This week, the 38 primates (most senior bishops) of the member churches of the Anglican Communion have been meeting in Canterbury, called together by invitation of the Archbishop of Canterbury, to ruminate about the state of our fellowship of churches. There has been considerable turmoil within the Communion over decisions over the past several years by The Episcopal Church (based in the United States) and the Anglican Church of Canada that have led to the full inclusion of LGBT people into the sacramental life of the church and into its ordained ministry at every level. Most recently, this past summer, The Episcopal Church’s General Convention voted to make it possible for same-sex couples to be included in the sacrament of marriage.
These decisions have been costly. The Episcopal Church has lost a number of members over what is often perceived as a “concession to culture” and a departure from “biblical” truth and the historic doctrine and practice of the church. Of course, we have also gained members as a result of this decision. It has also damaged our relationship with many of our sister and brother Anglicans around the world, who have felt that we have departed from the true faith in a significant way.
What seems difficult for some of our sister and brother Anglicans to understand is that our movement toward the full inclusion of LBGT people has not been a concession to cultural change in the United States. Rather, this movement has been one of deep and, it appears, courageous faith. As we have sought to understand the Gospel of Christ ever more deeply, we have come to see that the life and teaching of Jesus demand the full inclusion of all people into the life of the church. We have come to see LBGT people not as defective, but as made in the image of God and deserving of all the blessings and graces that the church bestows so that they may enter into the fullness of life. As Jesus said, “I came that they may have life, and have it abundantly.” To limit access to the abundance of life in Christ is, we have concluded, the real sin.

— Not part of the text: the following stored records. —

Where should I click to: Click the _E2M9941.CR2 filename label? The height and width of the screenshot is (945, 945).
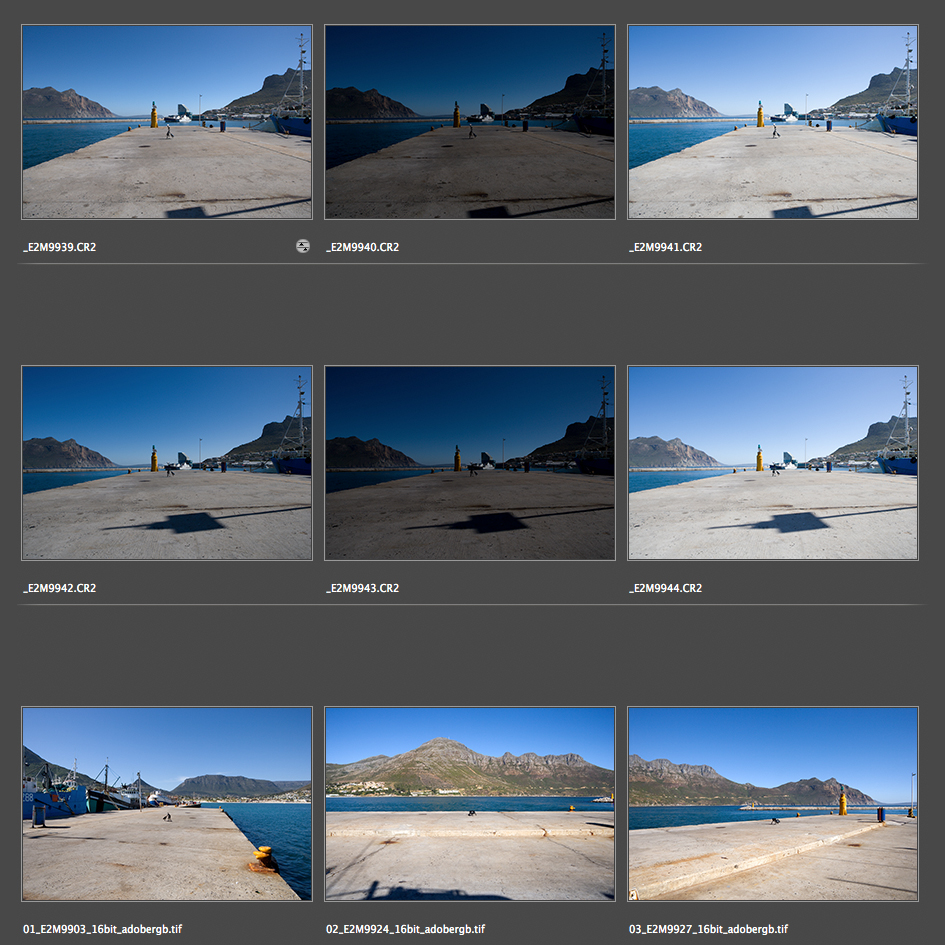tap(666, 247)
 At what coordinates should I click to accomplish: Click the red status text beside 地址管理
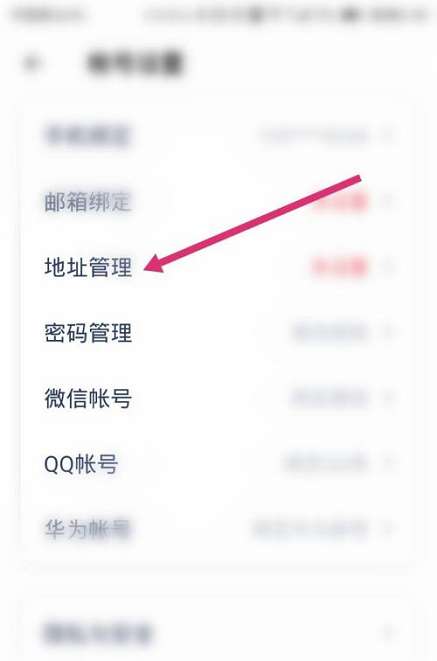point(340,267)
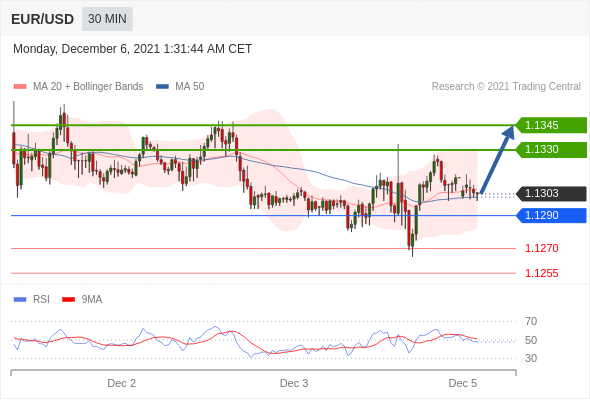Click the dark blue MA 50 swatch
The width and height of the screenshot is (590, 400).
pyautogui.click(x=162, y=87)
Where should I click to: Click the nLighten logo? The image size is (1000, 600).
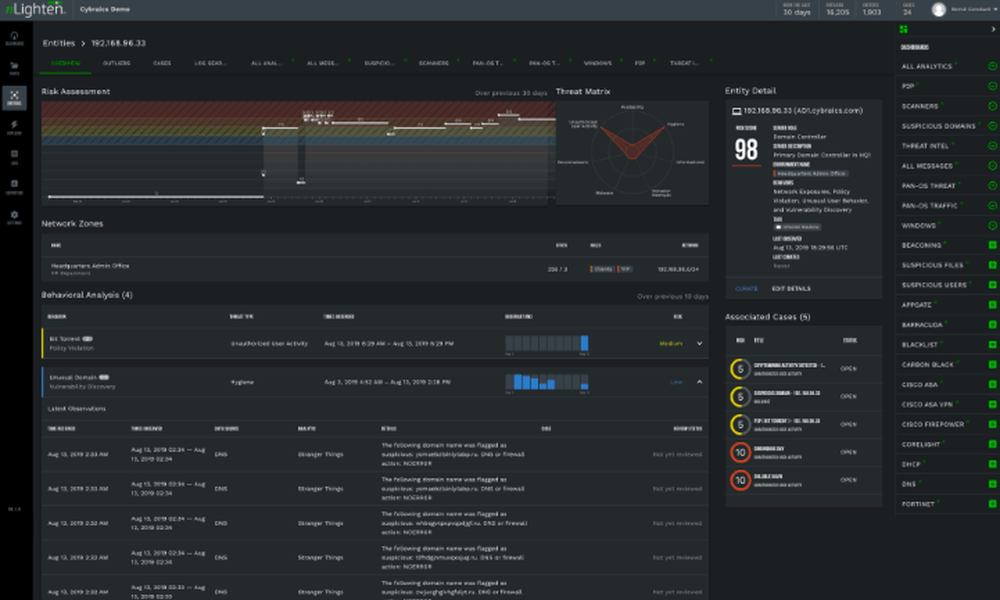tap(34, 9)
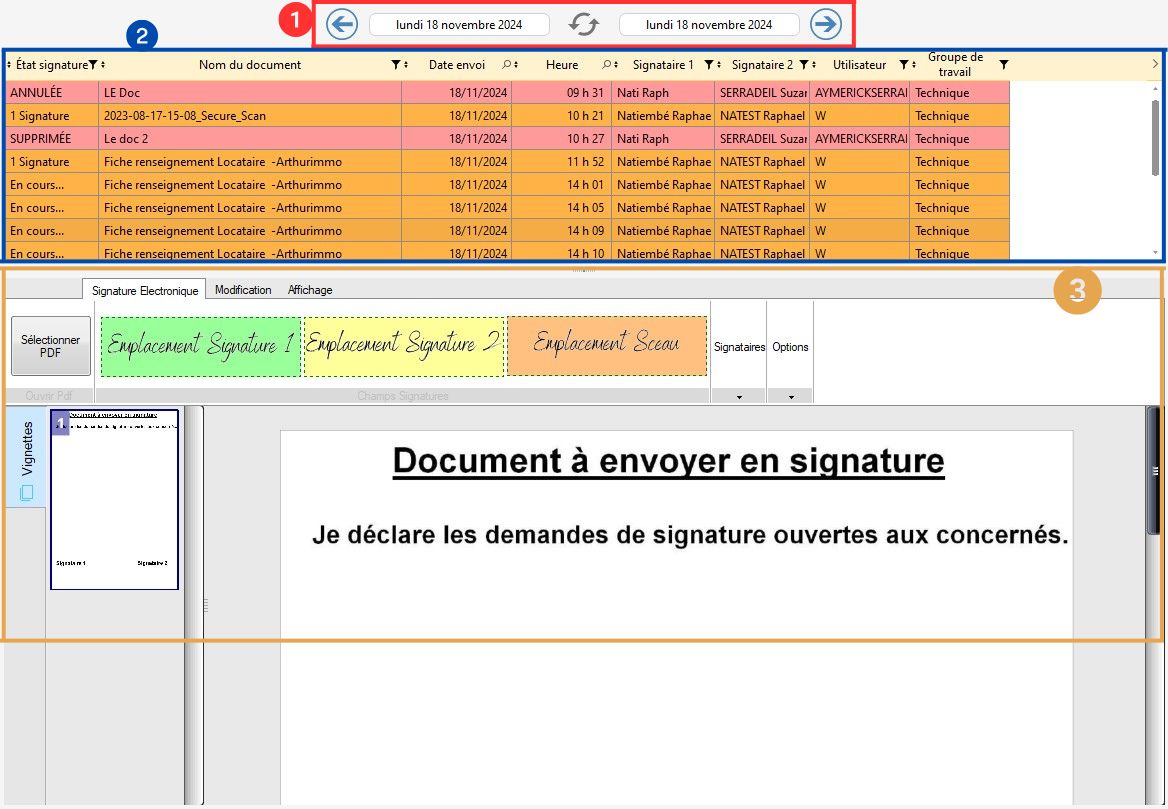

It is understandable that many of our sisters and brothers would find this change challenging. After all, many of the cultures and experiences in which they dwell make the kind of discussion that has led The Episcopal Church to this moment impossible for them — or, at least, very difficult. And so we have been willing to respect that they are in a different place, even as we have continued to call them to express the deepest compassion toward LGBT people within their own churches and societies. We have not, for one moment, wished to break relationship with them, even as we have insisted on the integrity of our own position.
Today, however, it was announced that the Anglican Communion primates have voted to suspend The Episcopal Church from most aspects of the Communion’s life for the next three years, as punishment for our decision to move in the way we came to believe our faith demanded. We have, in other words, been pushed to the margins of the Anglican Communion’s life because, in essence, we are seen as unclean and a potential contaminant to the life of the larger church.
In Jesus’ time, there was tension over how the Law of Moses was to be interpreted. Most of the Pharisees, the religious party within Judaism with which Jesus most frequently came into conflict, tended to interpret the law according to a principle of purity. For them, it was important that people — and the Jewish nation as a whole — remain pure, separating themselves from anything that might threaten that ritual purity. It was because of this way of interpreting the Law that people whose illnesses rendered them unclean were pushed out of their communities. The Pharisaic response to people who didn’t meet the standard of purity they valued was to marginalize them. All of this was done in God’s name, believed to be what God required of them if they were to be a holy people.
Jesus, however, interpreted the Law using a principle of mercy, and saw in the Law a demand for compassion above all else. There was no room in Jesus’ teaching to marginalize those perceived as unclean. And, consequently, much of his ministry was devoted to reversing the marginalization — healing diseases that brought condemnation, restoring people to their families and communities, and assuring them that they were loved by God. There is an important ethic that informs all of Jesus’ teaching and ministry: that if one wants to know what is the right thing to do, one goes to the margins and edges of society and listens to those who have been cast out. For Jesus, it was this deep compassion and transforming inclusion that made for a holy people.
It is, in some ways, hard to think of The Episcopal Church as marginalized — while many of our churches struggle financially, on the whole we are blessed with significant resources, and we are free to live our religious life as we see fit. But the Anglican Communion has seen fit to marginalize us ecclesiastically. We could be angry. But I think we should be honored. After all, the margins is where Jesus spent his life and ministry — and he assured those who were pushed to the margins that they were, indeed, also being pushed into the Light of God’s love.
Since this original publication of this blog, the complete statement from the gathering of Anglican Primates has been released. The word “suspension” is not used, and in a news conference, the Archbishop of Canterbury did not use this language, though it was used in many press articles prior to the release of the full statement. It seems to me, however, that whatever language one chooses to use, the effect is the same: that of pushing The Episcopal Church out of those parts of the Communion’s life where, in the estimation of a majority of the Primates, we could potentially cause the most damage.